Source data:
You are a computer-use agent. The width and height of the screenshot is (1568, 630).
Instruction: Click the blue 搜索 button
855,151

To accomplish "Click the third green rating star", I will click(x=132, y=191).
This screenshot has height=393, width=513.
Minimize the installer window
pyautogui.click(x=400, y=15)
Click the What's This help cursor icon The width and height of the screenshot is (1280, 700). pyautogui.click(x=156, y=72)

---

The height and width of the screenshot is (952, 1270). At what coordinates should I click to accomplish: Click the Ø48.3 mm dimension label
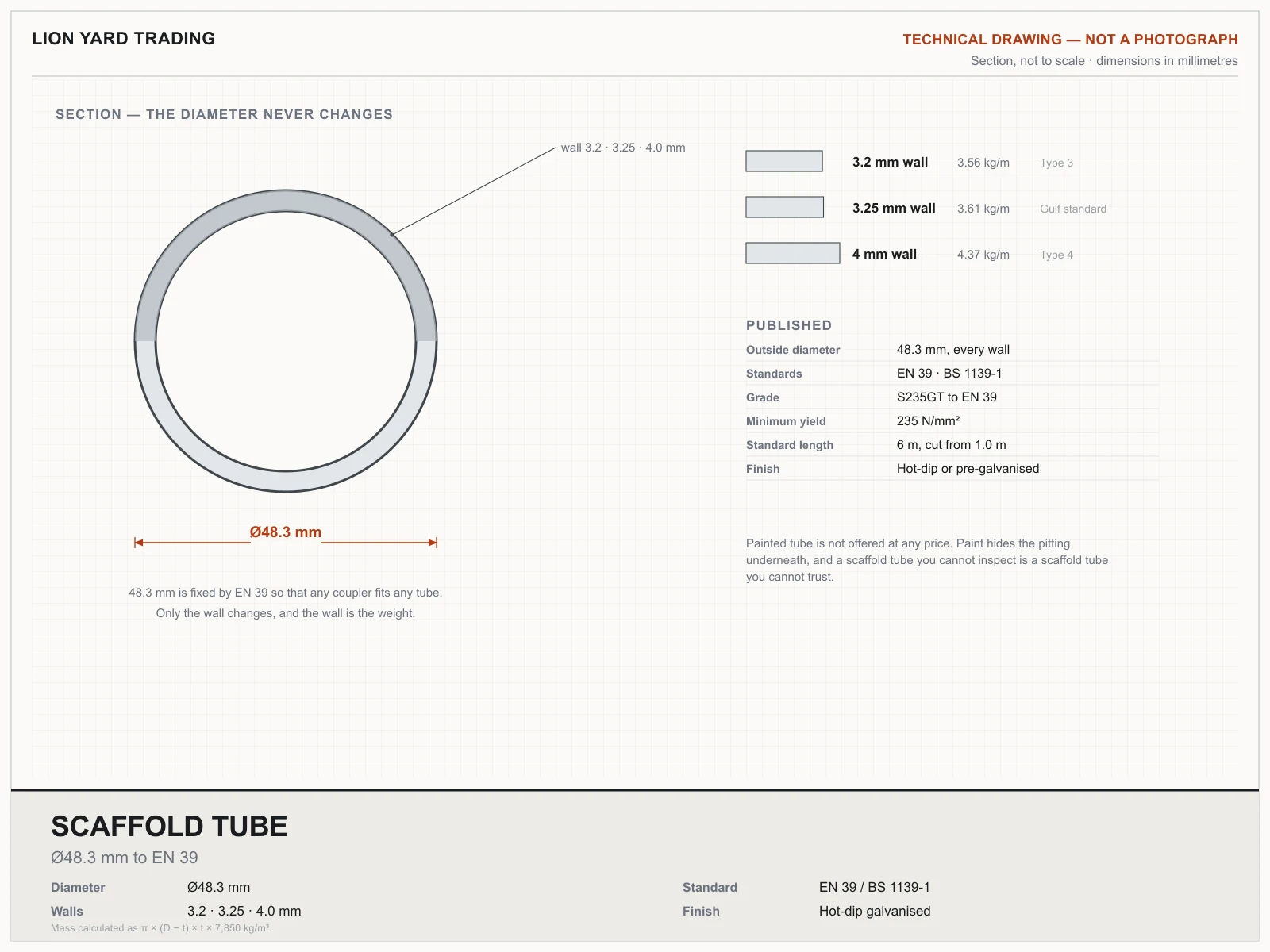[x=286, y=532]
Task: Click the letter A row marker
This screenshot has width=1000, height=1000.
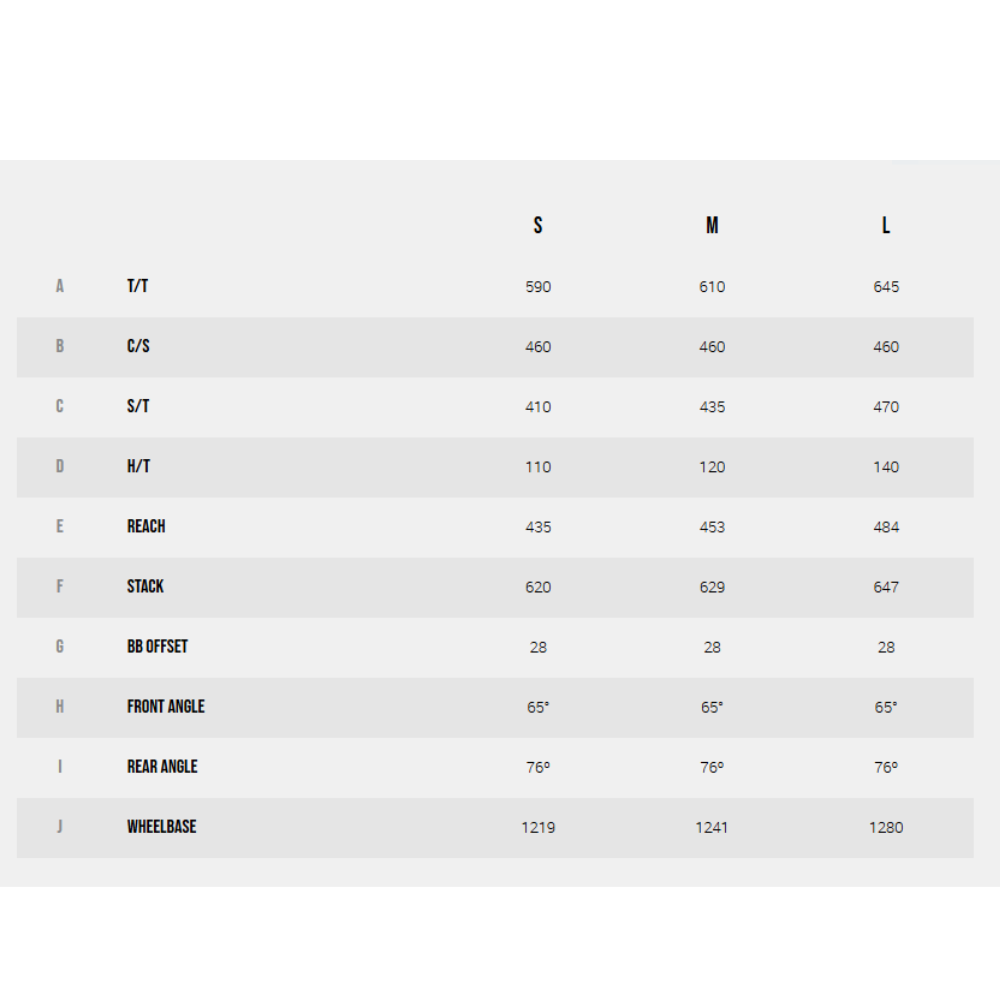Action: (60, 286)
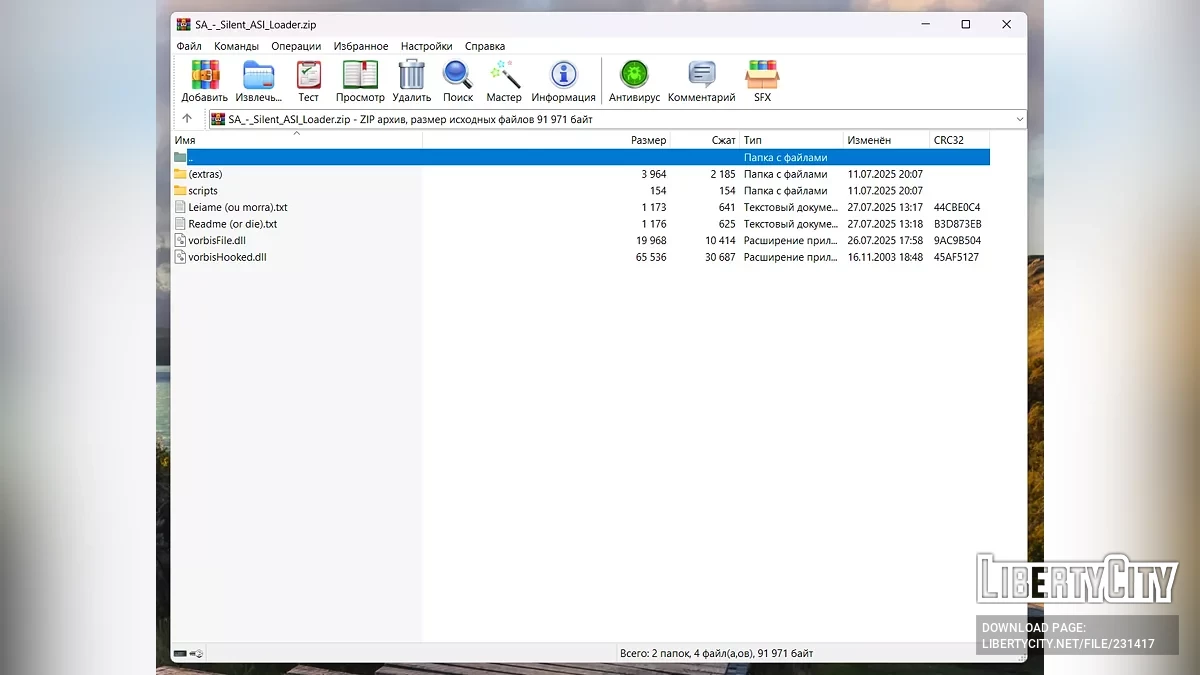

Exercise goal:
From the entries above, restate word for word the lines from the line containing "You are a computer-use" to the line containing "Click the What's", both ends included, and nothing more.

Response box:
You are a computer-use agent. The width and height of the screenshot is (1568, 630).
Instruction: Click the blue 搜索 button
855,151

To accomplish "Click the third green rating star", I will click(x=132, y=191).
This screenshot has height=393, width=513.
Minimize the installer window
pyautogui.click(x=400, y=15)
Click the What's This help cursor icon The width and height of the screenshot is (1280, 700). pyautogui.click(x=156, y=72)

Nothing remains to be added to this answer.